#### Directives:
- A) Answer these questions about the pick_next_task() hotplug patch:
(i) Which file does the patch change, and how many insertions and deletions does it make?
(ii) In case 1, which function crashes when nothing is selected for the stopper task?
(iii) What name does case 3 give the loop it calls quite fragile?
- B) Write the next part of the pick_next_task() hotplug patch, starting after its last line.

::: Excerpt provided :::

[PATCH] sched/core: Hotplug fixes to pick_next_task()

From: Joel Fernandes (Google)
Date: Tue Sep 01 2020 - 00:56:36 EST


The follow 3 cases need to be handled to avoid crashes in pick_next_task() when
CPUs in a core are going offline or coming online.

1. The stopper task is switching into idle when it is brought down by CPU
hotplug. It is not in the cpu_smt_mask so nothing need be selected for it.
Further, the current code ends up not selecting anything for it, not even idle.
This ends up causing crashes in set_next_task(). Just do the __pick_next_task()
selection which will select the idle task. No need to do core-wide selection as
other siblings will handle it for themselves when they call schedule.

2. The rq->core_pick for a sibling in a core can be NULL if no selection was
made for it because it was either offline or went offline during a sibling's
core-wide selection. In this case, do a core-wide selection. In this case, we
have to completely ignore the checks:
if (rq->core->core_pick_seq == rq->core->core_task_seq &&
rq->core->core_pick_seq != rq->core_sched_seq)

Otherwise, it would again end up crashing like #1.

3. The 'Rescheduling siblings' loop of pick_next_task() is quite fragile. It
calls various functions on rq->core_pick which could very well be NULL because:
An online sibling might have gone offline before a task could be picked for it,
or it might be offline but later happen to come online, but its too late and
nothing was picked for it. Just ignore the siblings for which nothing could be
picked. This avoids any crashes that may occur in this loop that assume
rq->core_pick is not NULL.

Signed-off-by: Joel Fernandes (Google) <joel@xxxxxxxxxxxxxxxxx>
---
kernel/sched/core.c | 24 +++++++++++++++++++++---
1 file changed, 21 insertions(+), 3 deletions(-)

diff --git a/kernel/sched/core.c b/kernel/sched/core.c
index 717122a3dca1..4966e9f14f39 100644
--- a/kernel/sched/core.c
+++ b/kernel/sched/core.c
@@ -4610,13 +4610,24 @@ pick_next_task(struct rq *rq, struct task_struct *prev, struct rq_flags *rf)
if (!sched_core_enabled(rq))
return __pick_next_task(rq, prev, rf);

+ cpu = cpu_of(rq);
+
+ /* Stopper task is switching into idle, no need core-wide selection. */
+ if (cpu_is_offline(cpu))

::: Information supplied :::

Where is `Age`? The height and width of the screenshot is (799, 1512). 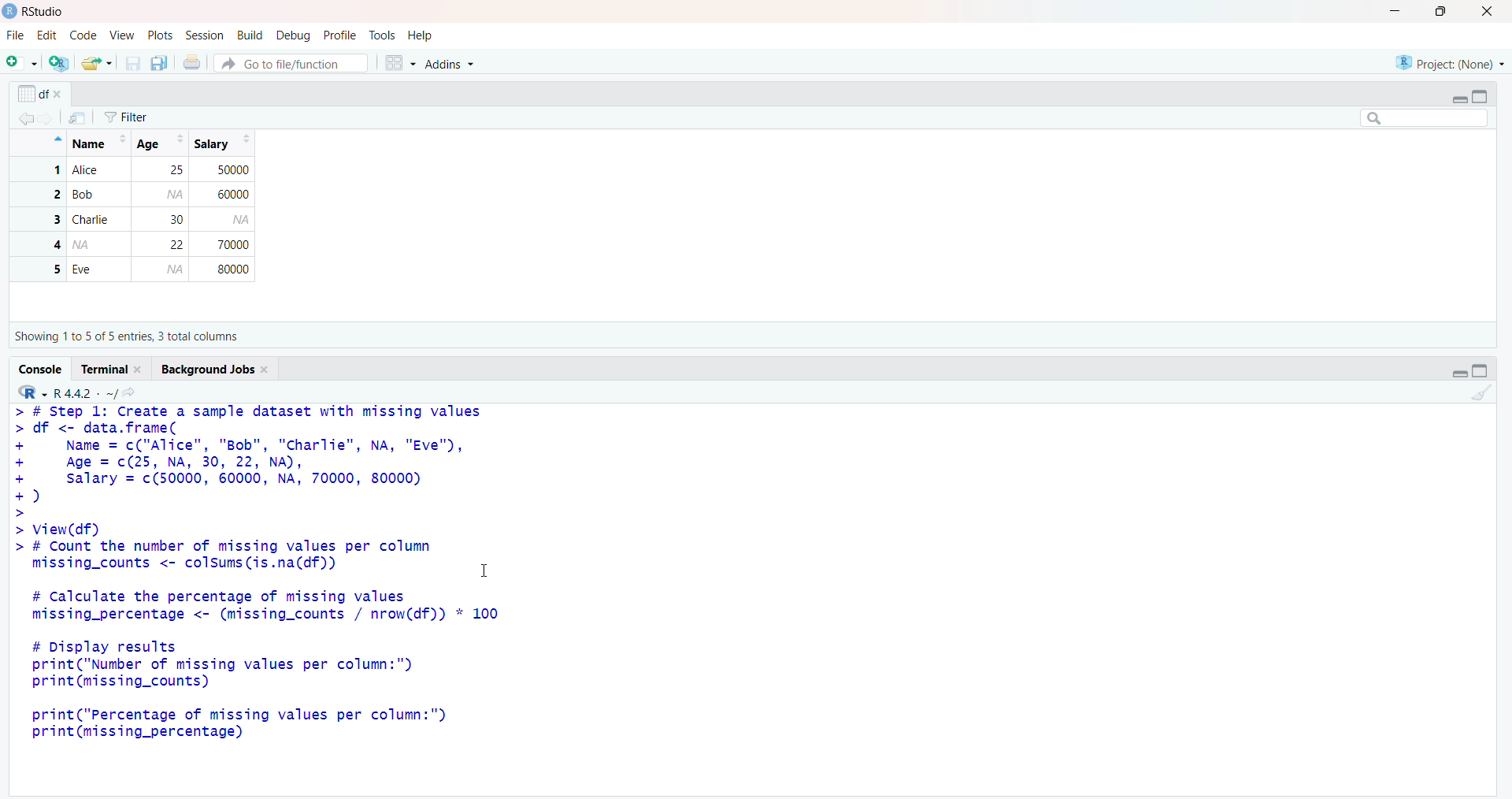
Age is located at coordinates (160, 142).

:::

#### Answers for this exercise:
- A)
(i) kernel/sched/core.c, with 21 insertions and 3 deletions.
(ii) set_next_task().
(iii) The 'Rescheduling siblings' loop.

- B)
+ return __pick_next_task(rq, prev, rf);
+
/*
* If there were no {en,de}queues since we picked (IOW, the task
* pointers are all still valid), and we haven't scheduled the last
* pick yet, do so now.
+ *
+ * rq->core_pick can be NULL if no selection was made for a CPU because
+ * it was either offline or went offline during a sibling's core-wide
+ * selection. In this case, do a core-wide selection.
*/
if (rq->core->core_pick_seq == rq->core->core_task_seq &&
- rq->core->core_pick_seq != rq->core_sched_seq) {
+ rq->core->core_pick_seq != rq->core_sched_seq &&
+ !rq->core_pick) {
WRITE_ONCE(rq->core_sched_seq, rq->core->core_pick_seq);

next = rq->core_pick;
@@ -4629,7 +4640,6 @@ pick_next_task(struct rq *rq, struct task_struct *prev, struct rq_flags *rf)

put_prev_task_balance(rq, prev, rf);

- cpu = cpu_of(rq);
smt_mask = cpu_smt_mask(cpu);

/*
@@ -4761,7 +4771,15 @@ next_class:;
for_each_cpu(i, smt_mask) {
struct rq *rq_i = cpu_rq(i);

- WARN_ON_ONCE(!rq_i->core_pick);
+ /*
+ * An online sibling might have gone offline before a task
+ * could be picked for it, or it might be offline but later
+ * happen to come online, but its too late and nothing was
+ * picked for it. That's Ok - it will pick tasks for itself,
+ * so ignore it.
+ */
+ if (!rq_i->core_pick)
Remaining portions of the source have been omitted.